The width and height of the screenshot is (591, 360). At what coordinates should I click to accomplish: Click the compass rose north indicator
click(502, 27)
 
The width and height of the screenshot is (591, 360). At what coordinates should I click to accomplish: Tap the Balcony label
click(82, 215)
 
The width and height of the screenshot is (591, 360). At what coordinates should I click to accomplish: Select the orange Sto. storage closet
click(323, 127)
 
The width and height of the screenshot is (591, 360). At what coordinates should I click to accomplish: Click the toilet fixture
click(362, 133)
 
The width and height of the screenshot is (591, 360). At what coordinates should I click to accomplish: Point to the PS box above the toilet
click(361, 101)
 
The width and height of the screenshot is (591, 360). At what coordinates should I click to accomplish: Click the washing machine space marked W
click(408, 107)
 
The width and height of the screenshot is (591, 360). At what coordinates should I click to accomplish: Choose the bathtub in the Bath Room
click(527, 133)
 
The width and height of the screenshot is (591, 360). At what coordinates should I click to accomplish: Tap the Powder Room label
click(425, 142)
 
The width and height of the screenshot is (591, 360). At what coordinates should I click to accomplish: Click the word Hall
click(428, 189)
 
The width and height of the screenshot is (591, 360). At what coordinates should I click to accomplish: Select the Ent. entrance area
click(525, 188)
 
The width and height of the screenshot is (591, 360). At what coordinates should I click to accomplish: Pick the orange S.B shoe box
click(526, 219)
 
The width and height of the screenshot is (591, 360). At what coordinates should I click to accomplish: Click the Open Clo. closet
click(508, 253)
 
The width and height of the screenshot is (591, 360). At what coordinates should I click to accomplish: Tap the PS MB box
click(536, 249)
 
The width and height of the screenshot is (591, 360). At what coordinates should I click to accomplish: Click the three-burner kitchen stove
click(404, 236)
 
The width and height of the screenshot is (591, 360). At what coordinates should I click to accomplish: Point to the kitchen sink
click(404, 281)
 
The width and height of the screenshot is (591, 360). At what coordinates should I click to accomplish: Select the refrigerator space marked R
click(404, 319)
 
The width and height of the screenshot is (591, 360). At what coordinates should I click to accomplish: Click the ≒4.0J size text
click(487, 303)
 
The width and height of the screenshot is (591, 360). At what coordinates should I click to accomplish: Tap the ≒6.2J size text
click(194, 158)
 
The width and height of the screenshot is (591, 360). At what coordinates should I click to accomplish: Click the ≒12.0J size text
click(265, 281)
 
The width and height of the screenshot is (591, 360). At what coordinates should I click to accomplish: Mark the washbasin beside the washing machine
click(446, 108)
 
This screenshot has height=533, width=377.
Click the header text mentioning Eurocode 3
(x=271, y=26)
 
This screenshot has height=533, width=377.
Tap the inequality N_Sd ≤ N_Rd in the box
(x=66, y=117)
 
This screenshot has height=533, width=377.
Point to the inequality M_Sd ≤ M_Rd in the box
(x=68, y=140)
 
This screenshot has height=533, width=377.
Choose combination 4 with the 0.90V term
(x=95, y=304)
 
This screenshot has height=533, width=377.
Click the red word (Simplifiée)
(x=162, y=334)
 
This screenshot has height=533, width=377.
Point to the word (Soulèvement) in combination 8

● ● ● ● ●

Rewrite every row above, putting "washer" wherever "washing machine" appears and leaving everything else unchanged.

The width and height of the screenshot is (591, 360). At what coordinates should I click to accomplish: Click the compass rose north indicator
click(502, 27)
 
The width and height of the screenshot is (591, 360). At what coordinates should I click to accomplish: Tap the Balcony label
click(82, 215)
 
The width and height of the screenshot is (591, 360). At what coordinates should I click to accomplish: Select the orange Sto. storage closet
click(323, 127)
 
The width and height of the screenshot is (591, 360). At what coordinates should I click to accomplish: Click the toilet fixture
click(362, 133)
 
The width and height of the screenshot is (591, 360). At what coordinates should I click to accomplish: Point to the PS box above the toilet
click(361, 101)
 
The width and height of the screenshot is (591, 360). At what coordinates should I click to accomplish: Click the washer space marked W
click(408, 107)
 
The width and height of the screenshot is (591, 360). At what coordinates should I click to accomplish: Choose the bathtub in the Bath Room
click(527, 133)
 
The width and height of the screenshot is (591, 360). At what coordinates should I click to accomplish: Tap the Powder Room label
click(425, 142)
 
The width and height of the screenshot is (591, 360). At what coordinates should I click to accomplish: Click the word Hall
click(428, 189)
 
The width and height of the screenshot is (591, 360). At what coordinates should I click to accomplish: Select the Ent. entrance area
click(525, 188)
 
The width and height of the screenshot is (591, 360). At what coordinates should I click to accomplish: Pick the orange S.B shoe box
click(526, 219)
 
The width and height of the screenshot is (591, 360). At what coordinates should I click to accomplish: Click the Open Clo. closet
click(508, 253)
 
The width and height of the screenshot is (591, 360). At what coordinates should I click to accomplish: Tap the PS MB box
click(536, 249)
 
The width and height of the screenshot is (591, 360). At what coordinates should I click to accomplish: Click the three-burner kitchen stove
click(404, 236)
 
The width and height of the screenshot is (591, 360). At what coordinates should I click to accomplish: Point to the kitchen sink
click(404, 281)
 
The width and height of the screenshot is (591, 360). At what coordinates should I click to accomplish: Select the refrigerator space marked R
click(404, 319)
 
The width and height of the screenshot is (591, 360). At what coordinates should I click to accomplish: Click the ≒4.0J size text
click(487, 303)
 
The width and height of the screenshot is (591, 360). At what coordinates should I click to accomplish: Tap the ≒6.2J size text
click(194, 158)
 
The width and height of the screenshot is (591, 360). At what coordinates should I click to accomplish: Click the ≒12.0J size text
click(265, 281)
 
The width and height of the screenshot is (591, 360). At what coordinates should I click to accomplish: Mark the washbasin beside the washer
click(446, 108)
 
This screenshot has height=533, width=377.
Click the header text mentioning Eurocode 3
(x=271, y=26)
 
This screenshot has height=533, width=377.
Tap the inequality N_Sd ≤ N_Rd in the box
(x=66, y=117)
 
This screenshot has height=533, width=377.
Point to the inequality M_Sd ≤ M_Rd in the box
(x=68, y=140)
 
This screenshot has height=533, width=377.
Choose combination 4 with the 0.90V term
(x=95, y=304)
 
This screenshot has height=533, width=377.
Click the red word (Simplifiée)
(x=162, y=334)
 
This screenshot has height=533, width=377.
Point to the word (Soulèvement) in combination 8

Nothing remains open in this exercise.